ORDINARY LIVES. EXTRAORDINARY PEOPLE.

An uneven birds-eye view of one family’s journey.

In this debut novel, Kiefer portrays the struggles of a multicultural Texas family.

Corrado emigrates from Sicily to the United States in 1905, eventually establishing himself as a migrant worker and marrying a Mexican woman, Violeta. The young couple’s life in Texas is difficult, and Violeta bears an astonishing 18 children in 22 years, who eventually provide help with field work. One of the daughters, Fabia, later gets pregnant by a miserable, abusive man, with whom she goes on to have 11 more kids. The eldest girl in that family, Lucia, goes on to marry a white man, Rand, under the mistaken assumption that white men don’t beat their wives. Together, they have three children, and Rand regularly sexually abuses the middle child, Mateo. When Lucia discovers this, she takes her kids, leaves her husband, and embarks on the difficult life of a poor, single working mother. She meets a man named Gerald at the bar where she works, falls in love, and marries him. But financial hardship continues, followed by tragedy; in need of money and stability, Lucia later marries Donald, who’s in the U.S. Air Force, and this union lasts. Here, the novel takes a curious spin: the narrative leaps back in time, recounting the same events from Lucia’s eldest son Julian’s point of view, followed by Mateo’s. While creative, this tactic drags things down, as one must read slight variations of the same story three times. That said, Mateo’s journey does extend the time frame of the previous sections, showing his evolution from troubled teenager to successful lawyer.
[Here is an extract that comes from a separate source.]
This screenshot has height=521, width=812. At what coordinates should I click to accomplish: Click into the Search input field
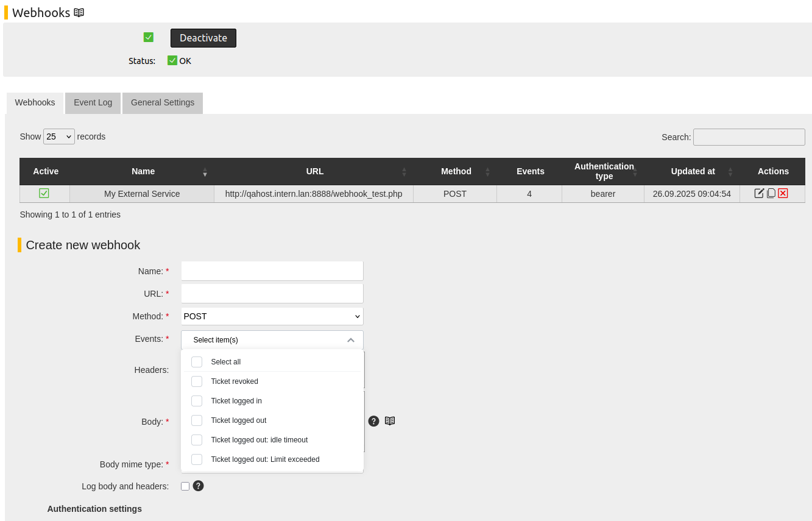point(749,137)
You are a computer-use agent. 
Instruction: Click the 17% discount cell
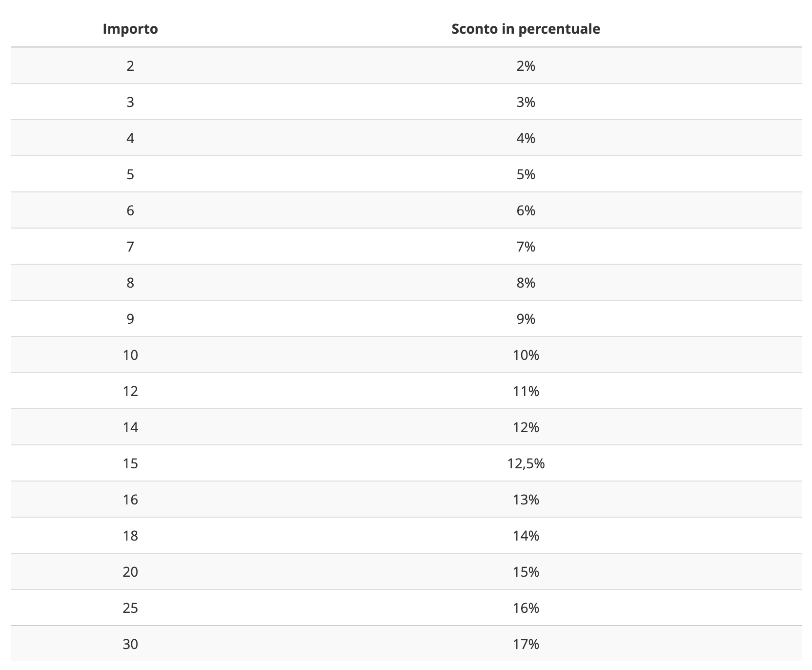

Even with Mateo’s clear arc, though, the novel may struggle to engage readers, due to its underdeveloped, clunky prose: “While he, Mike, that is, was definitely heterosexual, even if he wasn’t, there was no way he would allow himself to be seduced by a teenage boy.” When the author lets dramatic moments breathe, however, the book finds sturdy ground; for example, a scene in which Rand ruthlessly hunts young Mateo is absolutely chilling. Unfortunately, the book is littered with anecdotes that have little bearing on the overall narrative, including minor robberies and consequence-free one-night stands.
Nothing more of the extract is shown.